### Page extract
--------------------------------

As the publishing industry grinds to a temporary halt for the winter holiday season, a number of authors are hoping for a holiday miracle in the form of an offer or else bracing for quick-form rejection letters for outstanding queries as agents and editors seek to rapidly clean their inboxes before indulging in a short winter break in order to spend time with friends and family. We all deserve a break—though it can feel difficult to allow yourself permission to rest when success still feels like it’s lying in wait just a little further ahead.
Winter can be an invigorating time for us writer folk. We look forward to long months where the cold and dark give us the perfect excuse to spend hours upon hours curled up inside (preferably with steaming mugs of hot chocolate) happily plunking away at our manuscripts. Sometimes, though, winter can be a dispiriting time where the cold and bitter seem to overwhelm, and it’s difficult to believe that spring’s thaw is just around the corner, waiting to uncover newly fertile soil.

--------------------------------

### Supplied data
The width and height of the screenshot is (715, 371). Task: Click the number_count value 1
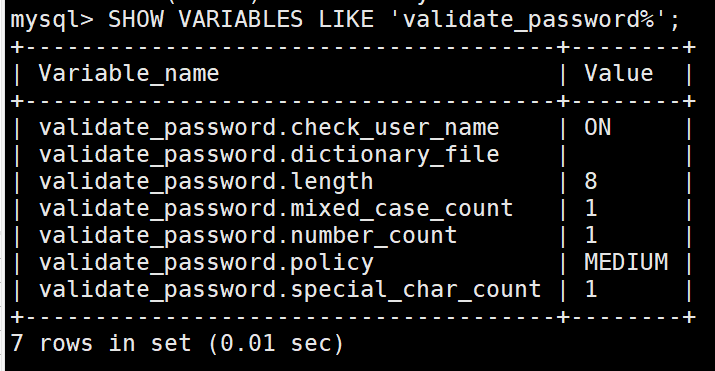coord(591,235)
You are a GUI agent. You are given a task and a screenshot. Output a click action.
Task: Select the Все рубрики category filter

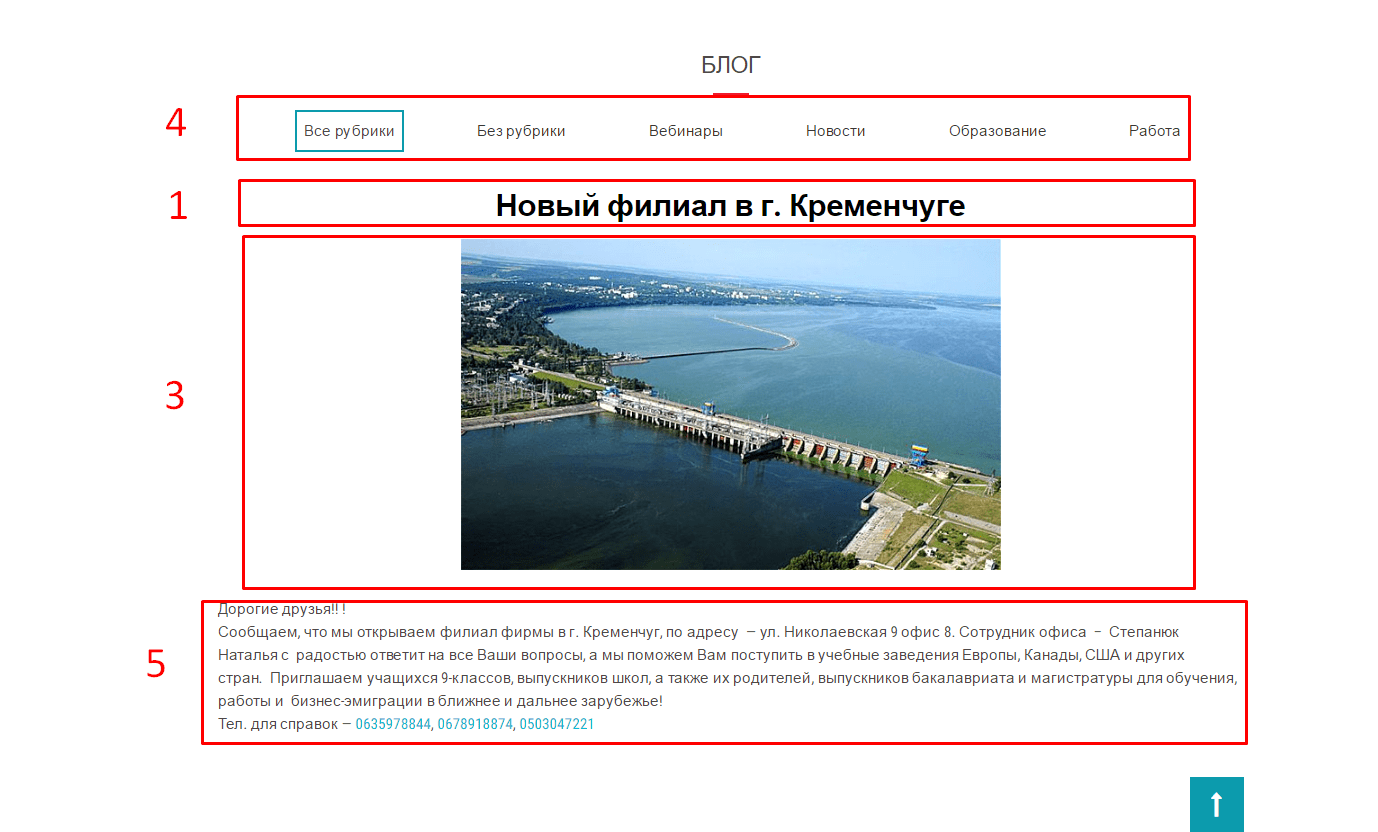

--------------------------------

### Task requirements
In the passage about writers and the winter holiday season above, copy out everything from "As the publishing" down to "little further ahead." word for word.

### Completed task
As the publishing industry grinds to a temporary halt for the winter holiday season, a number of authors are hoping for a holiday miracle in the form of an offer or else bracing for quick-form rejection letters for outstanding queries as agents and editors seek to rapidly clean their inboxes before indulging in a short winter break in order to spend time with friends and family. We all deserve a break—though it can feel difficult to allow yourself permission to rest when success still feels like it’s lying in wait just a little further ahead.